▸ **PROBLEM**
Starting at the line with "Viewport: 527px width, 1140px height.", retype every remaining line of the records exactly. Do not include pictures.

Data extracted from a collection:
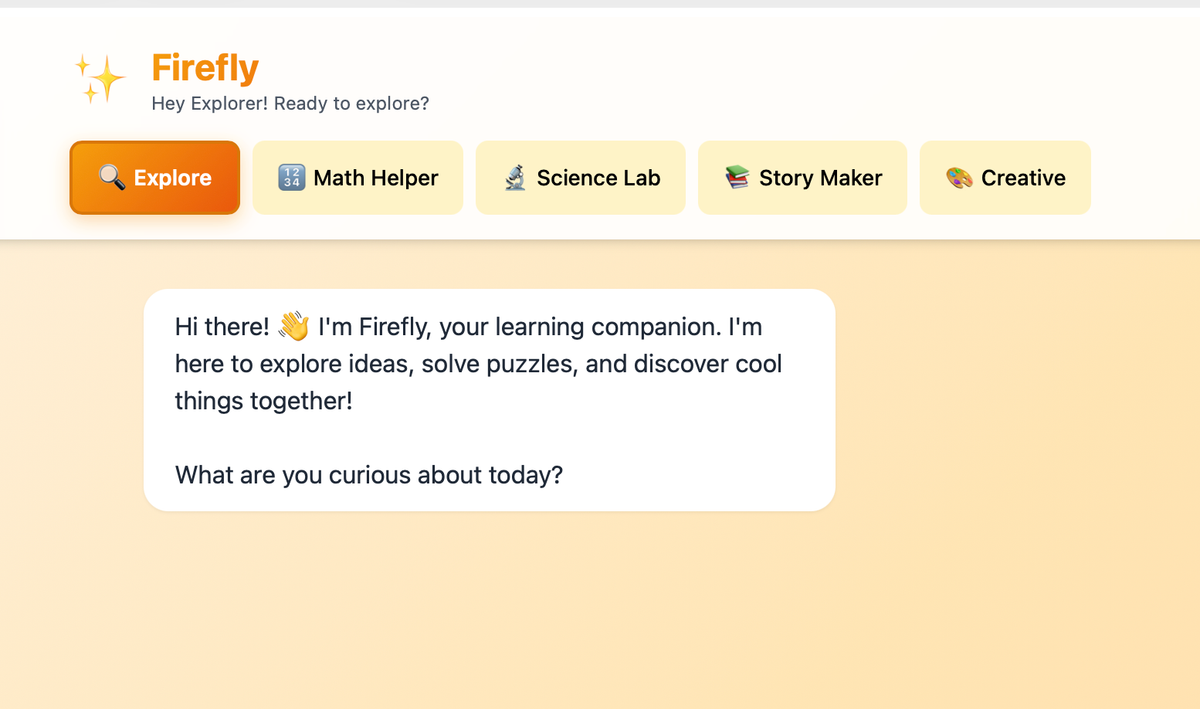
Task: Click "What are you curious about today?" text
Action: 369,474
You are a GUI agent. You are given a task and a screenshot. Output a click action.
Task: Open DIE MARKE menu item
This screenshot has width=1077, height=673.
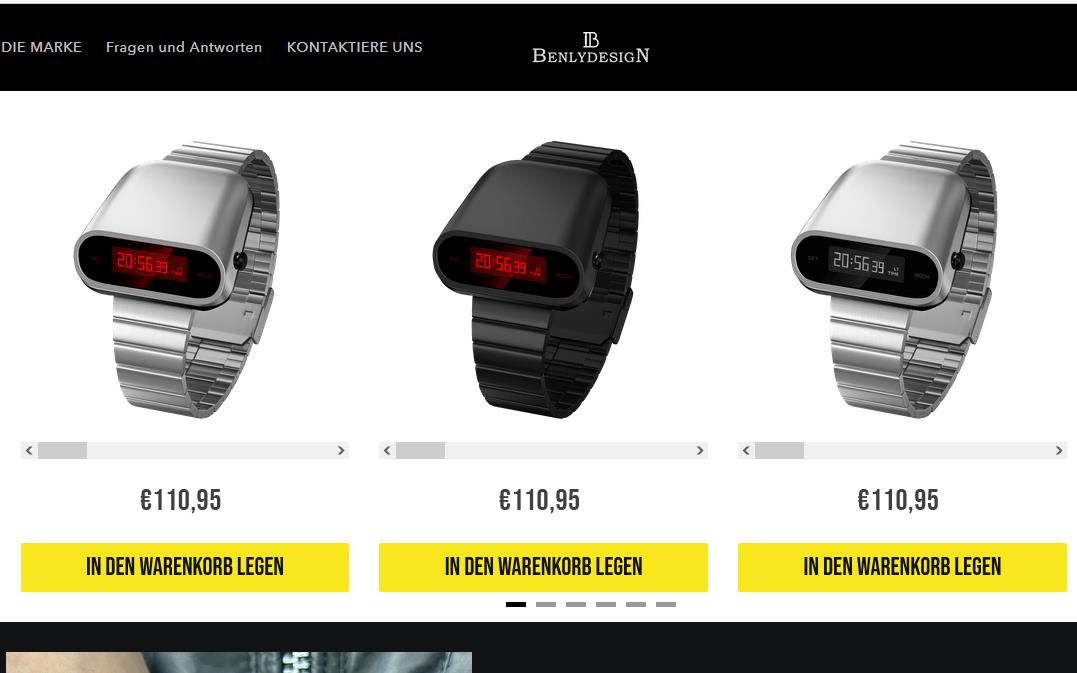pos(41,47)
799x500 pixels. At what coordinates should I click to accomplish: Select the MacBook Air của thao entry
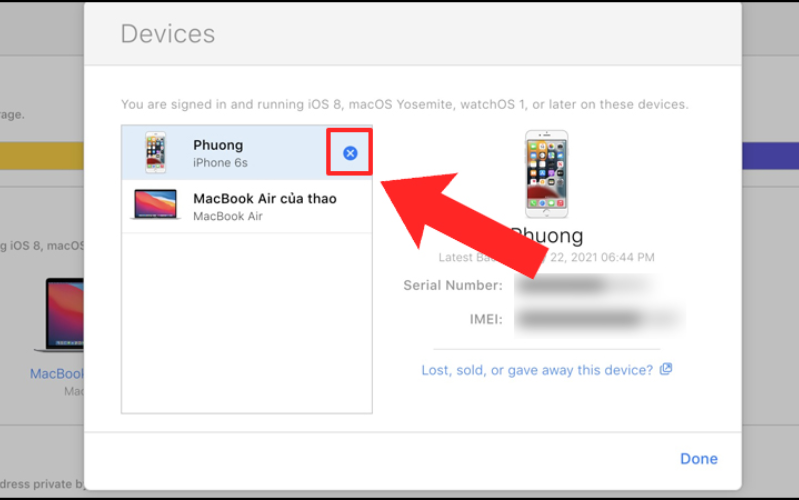point(247,206)
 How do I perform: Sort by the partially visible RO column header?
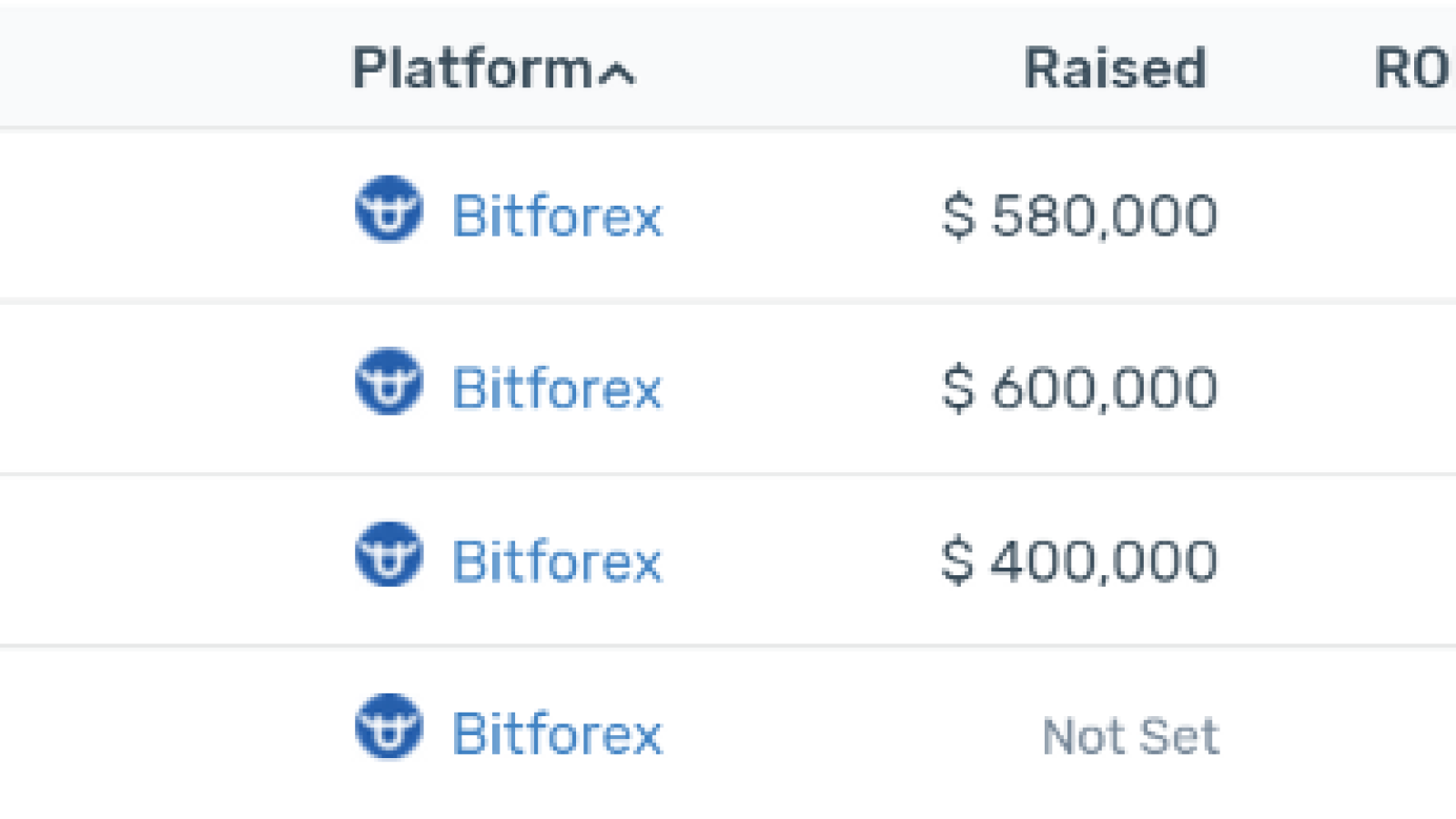tap(1414, 68)

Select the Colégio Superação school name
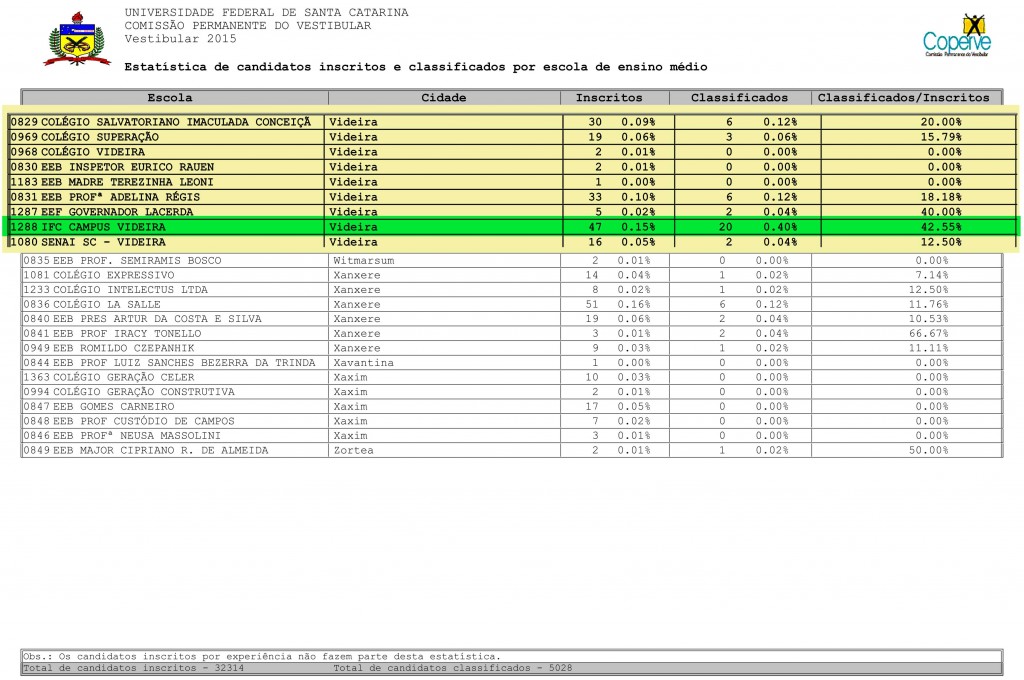coord(99,137)
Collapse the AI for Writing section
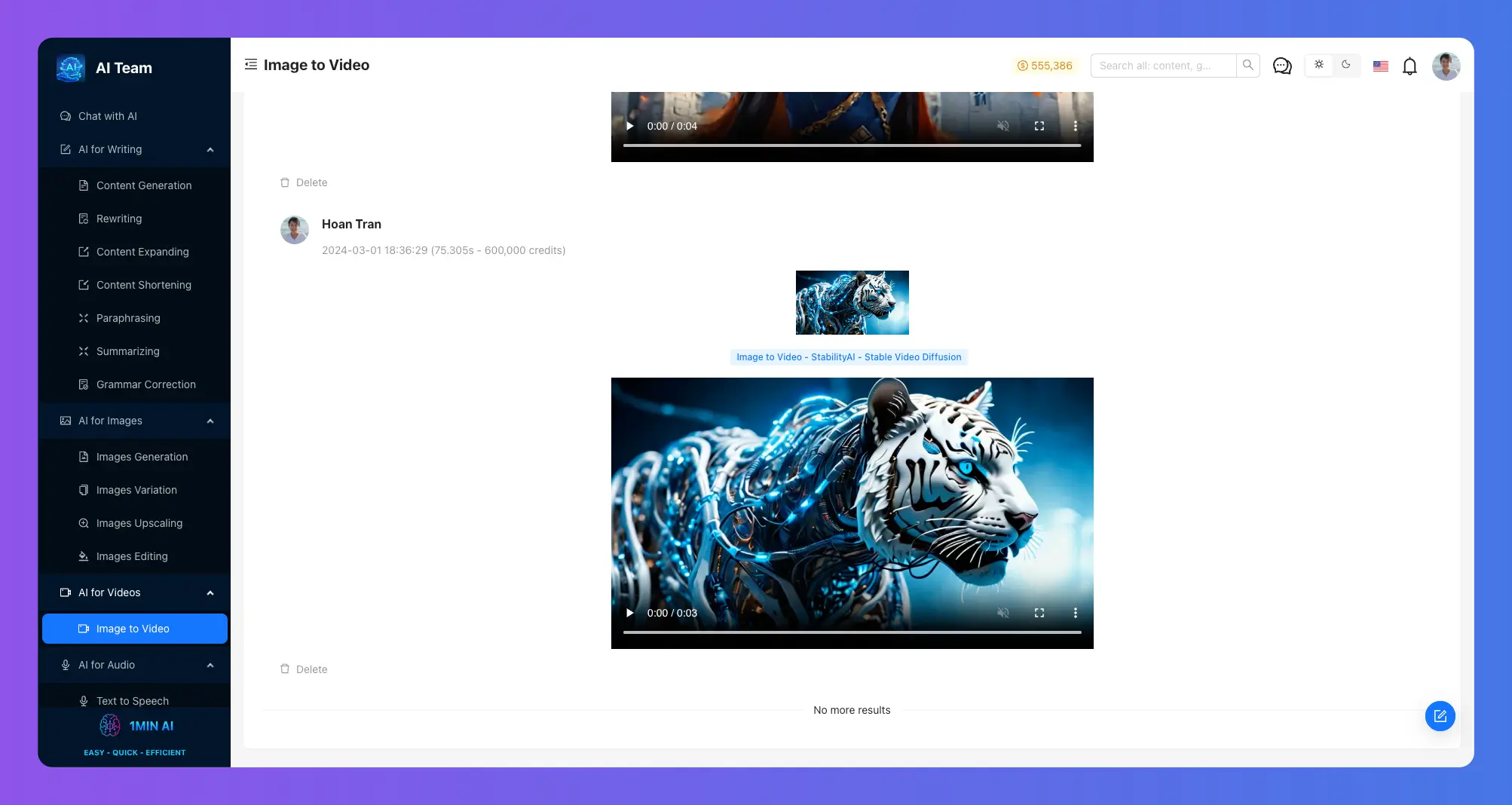Image resolution: width=1512 pixels, height=805 pixels. click(210, 149)
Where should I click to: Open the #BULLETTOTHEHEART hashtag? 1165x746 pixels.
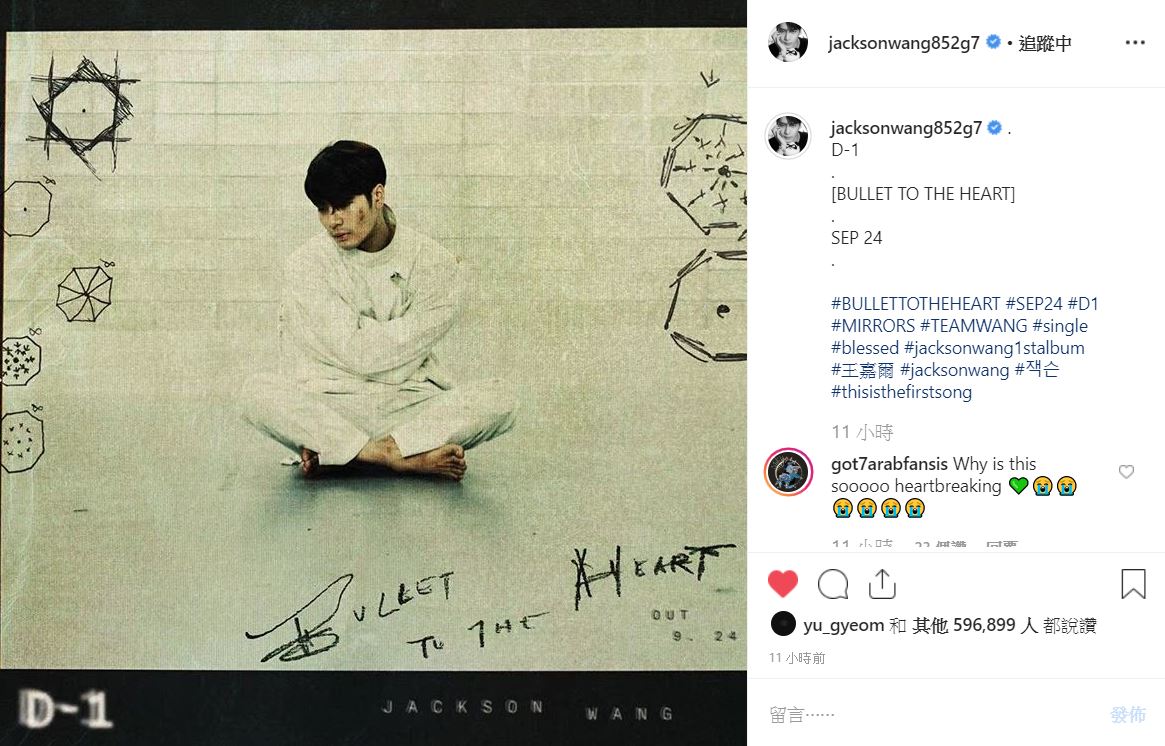coord(915,304)
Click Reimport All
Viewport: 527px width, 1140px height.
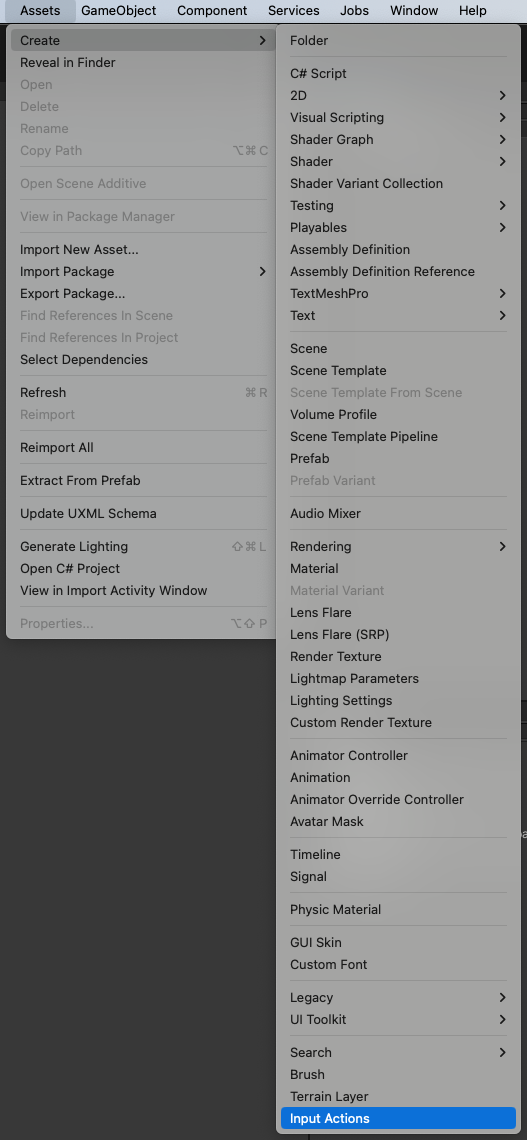pyautogui.click(x=141, y=447)
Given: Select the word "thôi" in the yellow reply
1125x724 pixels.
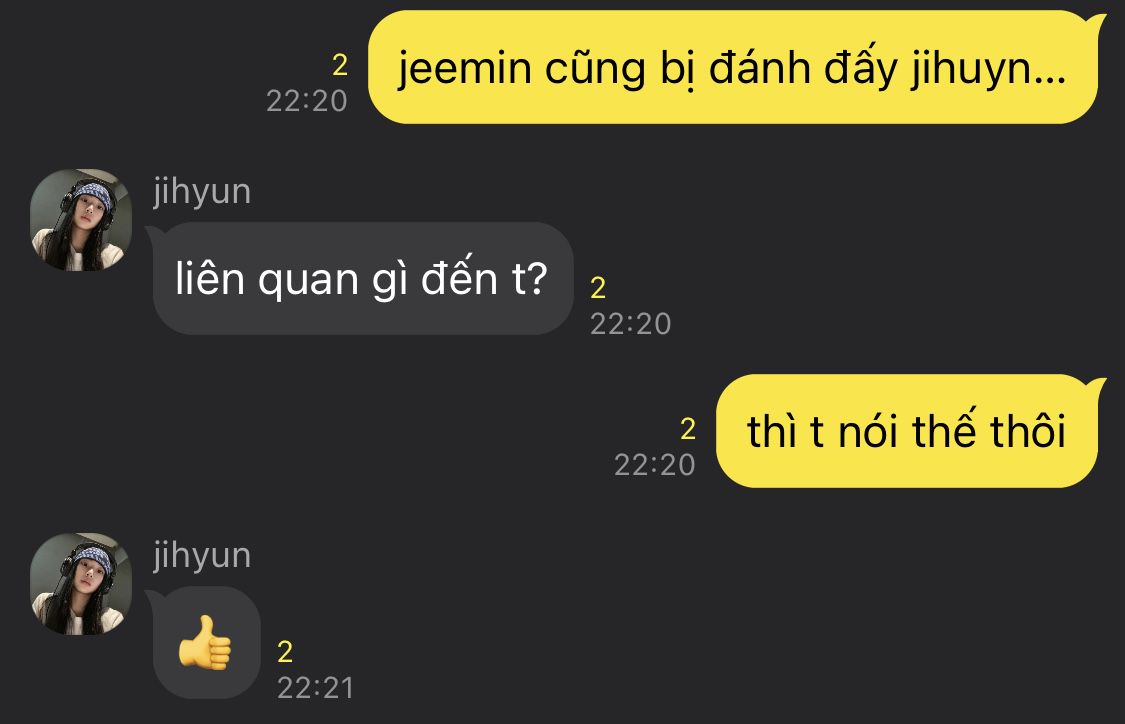Looking at the screenshot, I should click(x=1027, y=432).
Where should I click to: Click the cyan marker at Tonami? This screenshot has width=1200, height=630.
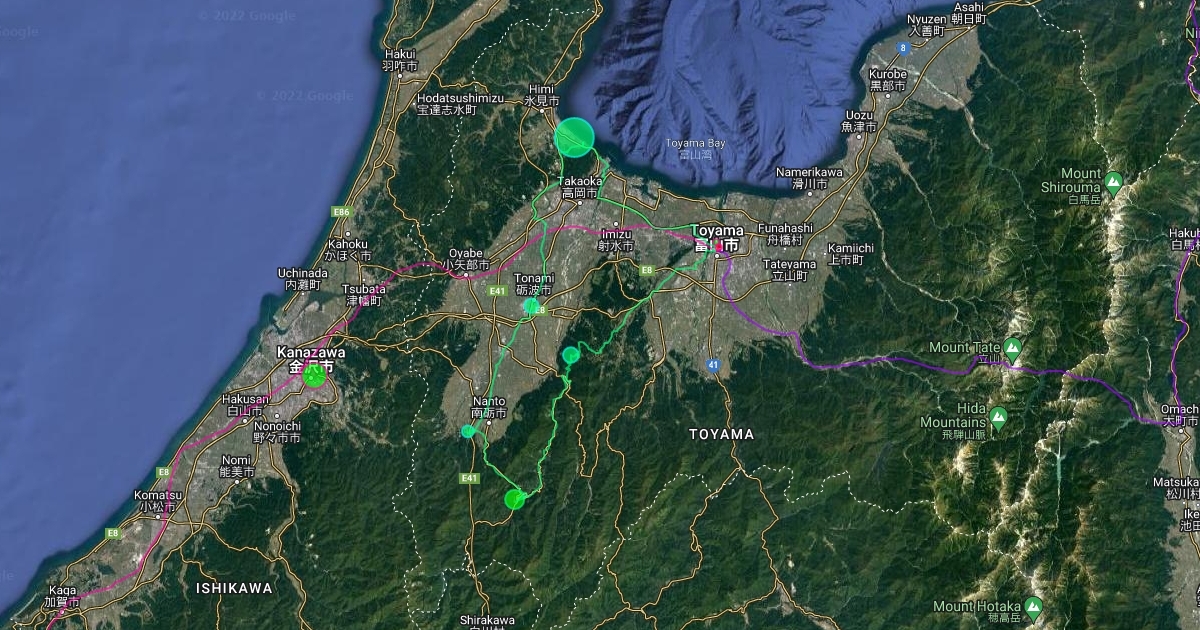click(531, 306)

▸ **SOLUTION**
Viewport: 527px width, 1140px height.
pyautogui.click(x=141, y=447)
Given: Select the word "thôi" in the yellow reply
1125x724 pixels.
Looking at the screenshot, I should click(x=1027, y=432).
Where should I click to: Click the cyan marker at Tonami? This screenshot has width=1200, height=630.
click(531, 306)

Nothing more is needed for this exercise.